Last weekend now defunct project ABC put up a press release that explained how they decided to whitelist their friends’ projects. One of the rules was quite specific in excluding exactly one project, another was written specifically to exclude exactly one other project.

On second read it becomes clear that the rules they wrote were handpicked to discriminate against certain projects.

ABC invented a rule that reads “The project must use open source software licenses compatible with other projects in the Bitcoin Cash ecosystem.”. I believe this one was written with Flowee in mind as Flowee’s choice of license has for a long time been a point of contention with the ABC people.

Goal of licensing

There is a slight difference in software licensing between Flowee and ABC that is irrelevant to almost everyone using the software, but as the ABC people highlighted it in their press release I will explain why this difference exists.

The goal of using open source for financial software is mostly to allow people to proof-read the code and make sure that nothing improper happens in the software that they depend on. It also allows to avoid lock-in as you can hire a different group to copy and fix the software at any time.

In Flowee we have those same goals, but we have additional ones as well. Flowee prioritizes creating community. Flowee aims for people and companies to work together on creating infrastructure instead of them competing by creating their own separate infrastructure.

As a result Flowee prefers the incentives created by the so called “protective licenses”(wikipedia). A company that contributes a feature under this type of license will be protected from competitors benefiting unequally.

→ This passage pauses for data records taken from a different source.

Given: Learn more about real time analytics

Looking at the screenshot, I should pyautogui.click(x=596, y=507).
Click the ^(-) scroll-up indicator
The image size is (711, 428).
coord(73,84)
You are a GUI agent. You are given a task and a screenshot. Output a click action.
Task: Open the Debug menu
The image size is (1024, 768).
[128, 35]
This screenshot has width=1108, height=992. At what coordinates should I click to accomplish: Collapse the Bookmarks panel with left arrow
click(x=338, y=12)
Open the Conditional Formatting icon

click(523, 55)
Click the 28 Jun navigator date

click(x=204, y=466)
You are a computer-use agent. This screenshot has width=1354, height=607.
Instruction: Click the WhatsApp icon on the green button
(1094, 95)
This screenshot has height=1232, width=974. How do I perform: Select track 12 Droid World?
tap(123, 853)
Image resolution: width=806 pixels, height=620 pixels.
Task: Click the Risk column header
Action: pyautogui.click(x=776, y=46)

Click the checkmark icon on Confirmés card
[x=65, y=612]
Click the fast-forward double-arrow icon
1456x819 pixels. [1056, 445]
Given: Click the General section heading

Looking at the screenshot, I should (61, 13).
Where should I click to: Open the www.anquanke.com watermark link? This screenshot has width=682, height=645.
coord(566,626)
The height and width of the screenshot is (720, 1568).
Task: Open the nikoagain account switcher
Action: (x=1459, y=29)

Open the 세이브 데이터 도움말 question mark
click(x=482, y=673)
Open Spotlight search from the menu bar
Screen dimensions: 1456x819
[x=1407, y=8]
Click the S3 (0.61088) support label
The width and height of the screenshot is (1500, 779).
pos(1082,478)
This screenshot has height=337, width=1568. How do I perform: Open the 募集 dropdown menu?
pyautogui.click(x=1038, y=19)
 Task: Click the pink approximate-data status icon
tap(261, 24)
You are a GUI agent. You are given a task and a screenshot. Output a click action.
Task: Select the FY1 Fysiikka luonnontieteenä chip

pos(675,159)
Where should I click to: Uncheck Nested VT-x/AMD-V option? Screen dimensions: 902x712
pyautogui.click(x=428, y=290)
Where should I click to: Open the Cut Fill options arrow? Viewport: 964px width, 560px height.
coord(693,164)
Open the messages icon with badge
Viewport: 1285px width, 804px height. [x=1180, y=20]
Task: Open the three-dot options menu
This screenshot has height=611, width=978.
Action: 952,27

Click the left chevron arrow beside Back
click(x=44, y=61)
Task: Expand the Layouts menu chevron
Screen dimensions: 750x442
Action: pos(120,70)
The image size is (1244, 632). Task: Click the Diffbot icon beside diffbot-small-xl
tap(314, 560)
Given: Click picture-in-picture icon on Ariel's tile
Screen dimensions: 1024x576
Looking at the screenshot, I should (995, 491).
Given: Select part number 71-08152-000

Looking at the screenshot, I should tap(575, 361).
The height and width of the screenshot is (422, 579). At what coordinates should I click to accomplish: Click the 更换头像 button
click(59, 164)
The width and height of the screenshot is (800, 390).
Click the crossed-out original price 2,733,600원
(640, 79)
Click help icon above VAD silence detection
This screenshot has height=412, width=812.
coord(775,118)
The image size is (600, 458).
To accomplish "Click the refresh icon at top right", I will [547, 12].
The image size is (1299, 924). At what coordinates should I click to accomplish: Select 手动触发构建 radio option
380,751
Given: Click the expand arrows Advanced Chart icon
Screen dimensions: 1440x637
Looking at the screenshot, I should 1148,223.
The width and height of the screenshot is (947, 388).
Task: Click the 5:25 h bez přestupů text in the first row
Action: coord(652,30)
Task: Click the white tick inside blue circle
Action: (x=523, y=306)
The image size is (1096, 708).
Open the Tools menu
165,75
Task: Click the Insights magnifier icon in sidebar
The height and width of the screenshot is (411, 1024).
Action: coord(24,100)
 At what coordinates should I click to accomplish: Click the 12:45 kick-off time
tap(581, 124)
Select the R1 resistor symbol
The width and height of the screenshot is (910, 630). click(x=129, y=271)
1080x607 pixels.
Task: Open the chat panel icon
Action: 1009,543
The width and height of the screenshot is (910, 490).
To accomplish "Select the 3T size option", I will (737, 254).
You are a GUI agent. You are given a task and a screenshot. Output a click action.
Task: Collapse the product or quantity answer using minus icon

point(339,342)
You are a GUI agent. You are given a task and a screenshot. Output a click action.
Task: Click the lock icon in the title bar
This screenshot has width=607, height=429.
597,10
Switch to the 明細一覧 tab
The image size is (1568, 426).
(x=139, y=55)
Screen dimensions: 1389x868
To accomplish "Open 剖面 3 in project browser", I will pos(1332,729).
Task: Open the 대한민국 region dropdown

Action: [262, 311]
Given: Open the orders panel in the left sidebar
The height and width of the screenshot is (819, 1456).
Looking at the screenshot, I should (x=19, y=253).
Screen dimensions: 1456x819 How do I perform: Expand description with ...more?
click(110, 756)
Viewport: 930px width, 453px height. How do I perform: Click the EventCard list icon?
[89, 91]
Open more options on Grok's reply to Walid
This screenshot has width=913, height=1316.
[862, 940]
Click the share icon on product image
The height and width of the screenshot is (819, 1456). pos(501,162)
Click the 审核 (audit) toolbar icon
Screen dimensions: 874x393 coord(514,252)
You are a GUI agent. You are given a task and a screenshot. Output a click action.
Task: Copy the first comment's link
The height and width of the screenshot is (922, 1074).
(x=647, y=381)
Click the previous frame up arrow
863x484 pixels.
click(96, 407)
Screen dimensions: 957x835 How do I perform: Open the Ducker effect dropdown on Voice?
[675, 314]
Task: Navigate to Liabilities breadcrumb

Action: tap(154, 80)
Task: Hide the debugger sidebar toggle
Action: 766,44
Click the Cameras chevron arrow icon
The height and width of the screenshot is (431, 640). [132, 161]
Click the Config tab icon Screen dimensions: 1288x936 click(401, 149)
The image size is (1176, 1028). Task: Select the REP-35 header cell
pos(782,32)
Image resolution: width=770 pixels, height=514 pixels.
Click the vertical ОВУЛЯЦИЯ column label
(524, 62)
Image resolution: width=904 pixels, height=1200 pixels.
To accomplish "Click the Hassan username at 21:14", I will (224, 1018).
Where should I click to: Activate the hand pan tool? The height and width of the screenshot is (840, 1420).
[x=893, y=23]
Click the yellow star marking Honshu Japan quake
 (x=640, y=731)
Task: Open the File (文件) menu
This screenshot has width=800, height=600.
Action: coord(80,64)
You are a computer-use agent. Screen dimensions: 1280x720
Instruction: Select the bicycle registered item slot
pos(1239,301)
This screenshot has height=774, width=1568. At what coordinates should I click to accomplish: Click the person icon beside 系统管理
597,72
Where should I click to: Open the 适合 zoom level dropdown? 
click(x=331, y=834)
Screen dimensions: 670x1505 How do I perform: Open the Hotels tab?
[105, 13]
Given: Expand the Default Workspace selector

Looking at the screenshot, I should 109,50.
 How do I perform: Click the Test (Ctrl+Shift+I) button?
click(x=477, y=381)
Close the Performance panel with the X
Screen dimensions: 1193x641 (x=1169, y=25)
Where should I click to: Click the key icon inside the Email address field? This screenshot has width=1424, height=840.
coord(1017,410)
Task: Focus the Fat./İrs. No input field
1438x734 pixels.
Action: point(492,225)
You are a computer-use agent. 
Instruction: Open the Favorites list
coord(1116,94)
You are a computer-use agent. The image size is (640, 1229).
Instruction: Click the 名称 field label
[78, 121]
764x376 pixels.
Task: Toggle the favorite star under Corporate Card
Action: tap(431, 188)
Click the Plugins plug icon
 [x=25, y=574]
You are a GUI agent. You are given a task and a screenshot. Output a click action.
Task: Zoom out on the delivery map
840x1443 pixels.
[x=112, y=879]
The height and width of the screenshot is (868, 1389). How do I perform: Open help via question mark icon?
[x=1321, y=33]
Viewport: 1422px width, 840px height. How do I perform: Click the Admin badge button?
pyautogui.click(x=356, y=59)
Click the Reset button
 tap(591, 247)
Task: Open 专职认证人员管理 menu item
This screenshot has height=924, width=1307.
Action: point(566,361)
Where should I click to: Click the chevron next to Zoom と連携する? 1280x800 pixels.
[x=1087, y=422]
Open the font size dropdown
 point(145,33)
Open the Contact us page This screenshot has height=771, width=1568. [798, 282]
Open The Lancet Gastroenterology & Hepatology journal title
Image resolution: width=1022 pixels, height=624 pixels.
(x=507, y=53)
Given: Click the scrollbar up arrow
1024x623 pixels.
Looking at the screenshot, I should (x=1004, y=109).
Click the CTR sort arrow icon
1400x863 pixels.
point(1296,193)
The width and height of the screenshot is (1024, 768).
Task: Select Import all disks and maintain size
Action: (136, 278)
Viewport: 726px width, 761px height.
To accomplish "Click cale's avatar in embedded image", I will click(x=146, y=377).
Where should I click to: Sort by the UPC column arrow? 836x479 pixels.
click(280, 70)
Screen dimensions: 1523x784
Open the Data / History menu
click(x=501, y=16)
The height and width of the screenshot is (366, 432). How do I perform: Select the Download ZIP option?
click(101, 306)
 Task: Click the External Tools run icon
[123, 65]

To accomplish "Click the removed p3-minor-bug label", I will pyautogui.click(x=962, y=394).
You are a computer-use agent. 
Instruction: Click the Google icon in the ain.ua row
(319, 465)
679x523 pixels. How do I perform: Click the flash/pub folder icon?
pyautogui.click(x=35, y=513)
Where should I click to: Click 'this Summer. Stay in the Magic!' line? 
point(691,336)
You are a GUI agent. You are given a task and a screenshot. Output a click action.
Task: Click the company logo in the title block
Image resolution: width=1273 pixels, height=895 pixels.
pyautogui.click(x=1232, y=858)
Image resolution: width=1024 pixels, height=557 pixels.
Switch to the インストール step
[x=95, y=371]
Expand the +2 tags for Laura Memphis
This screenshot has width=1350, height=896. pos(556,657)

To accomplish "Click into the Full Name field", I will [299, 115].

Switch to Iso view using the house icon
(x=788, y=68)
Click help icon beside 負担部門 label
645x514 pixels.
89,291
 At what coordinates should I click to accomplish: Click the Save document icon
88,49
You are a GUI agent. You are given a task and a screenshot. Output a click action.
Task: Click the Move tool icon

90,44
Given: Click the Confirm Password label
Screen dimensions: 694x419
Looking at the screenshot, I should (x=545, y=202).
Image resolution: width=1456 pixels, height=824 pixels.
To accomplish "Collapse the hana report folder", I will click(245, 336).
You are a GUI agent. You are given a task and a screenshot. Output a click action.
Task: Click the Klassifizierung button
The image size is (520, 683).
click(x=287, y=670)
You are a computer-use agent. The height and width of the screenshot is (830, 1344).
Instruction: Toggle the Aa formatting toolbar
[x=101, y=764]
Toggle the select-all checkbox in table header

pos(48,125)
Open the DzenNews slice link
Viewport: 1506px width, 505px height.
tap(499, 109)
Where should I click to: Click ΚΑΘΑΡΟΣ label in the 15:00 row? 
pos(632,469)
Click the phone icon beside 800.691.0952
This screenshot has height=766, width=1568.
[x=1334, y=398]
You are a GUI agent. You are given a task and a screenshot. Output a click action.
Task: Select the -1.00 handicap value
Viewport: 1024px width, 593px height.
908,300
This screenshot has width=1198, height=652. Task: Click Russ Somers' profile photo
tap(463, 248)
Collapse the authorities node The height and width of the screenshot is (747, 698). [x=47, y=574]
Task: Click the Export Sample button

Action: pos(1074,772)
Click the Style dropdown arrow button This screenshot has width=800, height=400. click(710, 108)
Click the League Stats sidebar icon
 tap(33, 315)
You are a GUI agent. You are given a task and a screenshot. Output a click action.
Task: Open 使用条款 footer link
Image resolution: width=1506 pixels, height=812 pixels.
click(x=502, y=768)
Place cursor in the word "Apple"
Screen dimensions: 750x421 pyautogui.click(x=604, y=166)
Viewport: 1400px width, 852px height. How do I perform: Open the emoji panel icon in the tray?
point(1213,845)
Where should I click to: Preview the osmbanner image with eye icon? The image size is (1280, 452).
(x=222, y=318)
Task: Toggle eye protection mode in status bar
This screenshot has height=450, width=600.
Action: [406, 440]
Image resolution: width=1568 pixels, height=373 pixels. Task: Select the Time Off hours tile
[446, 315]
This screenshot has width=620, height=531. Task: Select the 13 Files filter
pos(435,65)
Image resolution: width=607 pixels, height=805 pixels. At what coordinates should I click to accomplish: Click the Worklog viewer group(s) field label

Take for example the wallets and point of sale systems. When Bitcoin Cash started in 2017 we wanted to modify an open source PoS system, but there were zero available. We had to wait for some time before new ones were written, nothing was available to modify in order to support Bitcoin Cash. And to this day there is not a single point of sale system that has an active community of contributors.

We have a very active community in general, a good section of those people will have development skills. But what we see in real life is a certain lack of community-building around projects. It is not hard to understand why this is:

People may want to help an open source project, but when a popular wallet gets upgraded and there is no source code for months, any outside contributors will shun the project and take their time elsewhere. This actually happened recently, and is not an unusual occurrence.

A permissive license (like ABC uses) allows maintainers to fail the community in this way. There is no requirement to ship code that goes with the binaries.

The protective license that Flowee chose does not allow such a move. It protects the contributor. It protects the community. No one is more equal than any other. It is against the law to release a binary download without providing sources when asked for.

A license type that is protective of the contributor, of software freedom, is the cornerstone to create the incentives that build communities. And this is why Flowee chose a protective license.

Company usage

People want to run Flowee products in their company while keeping their own trade secrets, secret. This is completely legal and has several precedents in law. Companies can safely run Flowee products on their own servers and use the provided functionality over the network. This entirely isolates them from the choice of license of main Flowee components. To the user / programmer there is no difference between the ABC or the Flowee license in their responsibilities or rights.

We encourage any new features in Flowee code to be sent back to Flowee for integration, but there is no requirement to do so as long as they don’t distribute the software or binaries.

Community is life

The protective license type is one of the most picked one for free software in the world. Even within the Bitcoin Cash ecosystem Flowee is far from being alone in its choice of protective license. Mining software uses the same license, various other components in our ecosystem do too.

Freedom software is the most clear choice for infrastructure. Many people benefit from having well maintained infrastructure and a lot of value is lost when there is none. Similarly how it’s more expensive to have a diner when there are no roads that allow your deliveries to get there.

Flowee is aiming squarely at building infrastructure. The full node, like the ABC software, is just a small part of that and Flowee ships its own called “The Hub”. Infrastructure is all the parts that individuals and companies use as a base to build their own value on top of. This includes libraries and indexing servers and many others such services that surround the hub.

The thing that all infrastructure has in common is how it will be useful to new companies starting to deal with Bitcoin Cash. In contrary to most businesses this is actually something that the incumbents benefit from due to Bitcoin being cash. More companies entering and creating products increases the value of the coin and thus everyone’s holdings and future earnings.

Companies almost always have a short term incentive to contribute to an infrastructure project, and those companies are welcome to fix issues, create features and anything else that brings more benefit to Flowee and its users.

Because in the end the value created in infrastructure will end up giving back to all players and it will additionally accelerate growth of our economy, which creates more future value for our coin.